Dissatisfied with Outlook's IMAP handling, I switched my email client from Outlook to Thunderbird a year ago. Thunderbird had some warts on its UI, generally lacking the polish and user-experience attention that the Microsoft product had and still has, but I endured those warts in exchange for its better behavior over slow connections. Last December's 1.5 released addressed most of those warts, leaving me a fairly satisfied Thunderbird user.

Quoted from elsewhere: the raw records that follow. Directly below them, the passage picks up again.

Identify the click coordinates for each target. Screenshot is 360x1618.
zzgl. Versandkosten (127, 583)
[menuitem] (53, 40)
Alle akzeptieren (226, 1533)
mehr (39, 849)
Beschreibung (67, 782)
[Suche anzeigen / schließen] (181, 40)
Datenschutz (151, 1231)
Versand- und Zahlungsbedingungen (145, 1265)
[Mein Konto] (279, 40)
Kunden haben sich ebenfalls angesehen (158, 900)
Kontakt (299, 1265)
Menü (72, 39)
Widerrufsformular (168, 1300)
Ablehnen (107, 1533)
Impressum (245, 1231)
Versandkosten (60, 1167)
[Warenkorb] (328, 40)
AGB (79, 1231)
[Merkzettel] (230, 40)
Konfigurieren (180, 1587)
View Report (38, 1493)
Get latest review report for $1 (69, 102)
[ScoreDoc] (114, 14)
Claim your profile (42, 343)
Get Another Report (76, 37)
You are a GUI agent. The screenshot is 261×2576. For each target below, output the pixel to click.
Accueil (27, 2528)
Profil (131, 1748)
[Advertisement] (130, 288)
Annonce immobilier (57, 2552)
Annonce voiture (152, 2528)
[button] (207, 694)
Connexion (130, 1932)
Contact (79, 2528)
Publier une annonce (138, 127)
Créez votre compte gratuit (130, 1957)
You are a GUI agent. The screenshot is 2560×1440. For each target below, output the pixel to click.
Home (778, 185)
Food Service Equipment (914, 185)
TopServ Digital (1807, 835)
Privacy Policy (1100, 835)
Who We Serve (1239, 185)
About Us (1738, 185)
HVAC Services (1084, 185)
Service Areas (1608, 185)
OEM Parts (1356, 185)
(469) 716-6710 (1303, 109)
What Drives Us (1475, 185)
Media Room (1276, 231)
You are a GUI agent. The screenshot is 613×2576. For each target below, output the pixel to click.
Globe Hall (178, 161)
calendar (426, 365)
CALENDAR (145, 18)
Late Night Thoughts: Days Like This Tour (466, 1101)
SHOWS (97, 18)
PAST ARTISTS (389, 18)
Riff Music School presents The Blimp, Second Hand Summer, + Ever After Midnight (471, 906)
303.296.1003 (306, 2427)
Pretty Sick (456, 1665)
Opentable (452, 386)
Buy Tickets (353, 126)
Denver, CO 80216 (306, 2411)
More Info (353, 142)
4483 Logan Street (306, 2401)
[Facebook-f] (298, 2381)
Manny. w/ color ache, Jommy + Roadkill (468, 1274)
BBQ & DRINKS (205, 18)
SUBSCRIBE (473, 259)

I still correspond with a majority of Outlook users, however, and missed the ability to reply to a message in Outlook style. Configuring Thunderbird to top-post its replies (a configuration hidden in Account Settings instead of Options.Composition, where I would at least expect a default) wasn't enough: I wanted the full Microsoft Mail-style header, and didn't want to mangle the attached quoted message with quote marks. Just this morning, however, I discovered an extension that inserts the "correctly" formatted header, and another extension (by the same author) that I can configure to remove the quoting. Amusingly, this is almost exactly the opposite transformation that my old extension did for Exchange, long, long ago. My email client hacking days being long past, I am happy not to have to learn how to extend Thunderbird myself!
My other Thunderbird wishlist item is Emacs-compatible key bindings. Switching keyboard focus from an XEmacs window to a Thunderbird composition window and back is a jarring experience, with two sets of incompatible key bindings for accomplishing similar tasks. Real Emacs zombies would instead run a mail program written in Emacs, but that is both clearly insane (in terms of architecture) and ass-ugly (in terms of the affront to my eyeballs). For now, I am trying to use XKeymacs, a brute-force solution that translates Emacs keystroke sequences into their Windows/CUA equivalents. XKeymacs doesn't limit its scope to within editor windows, a feature that I may come to appreciate someday but for right now is driving a lot of tweaking, as I teach it that I want C-r to mean "Reply to selected message" instead of "Search backwards." (I am not so deeply brainwashed by Emacs that I expect list controls to work like Dired. Yet.) It's a very pretty utility, still.
My other, other Thunderbird wishlist item is
address book sync support with the Pocket PC,
but that one I may have to write myself.
The good news is that Thunderbird already has Palm sync support,
though it looks a bit fragile.
At least it'd give me a roadmap of where to go and what to do,
a PalmOS conduit being not too far architecturally from an ActiveSync desktop service provider.
The bad news is that Mozilla in its great wisdom uses an incompatible clone of COM,
(as opposed to "MSCOM" in their parlance),
which the service provider will have to use to access the Thunderbird address book
even as it uses Microsoft COM to talk to ActiveSync.
That wouldn't be so bad,
except that writing to XPCOM entails getting into bed with the entire Mozilla build environment.
(Does XPCOM standalone
still work? Five-year-old link.
See also this skeleton app.)
Also, XPCOM only works in-process.
PalmSync uses an extension running within the Thunderbird image to access AB data,
which it then sends cross-process to the conduit (running in a sync manager's image)
See previous note about my email client hacking days being over.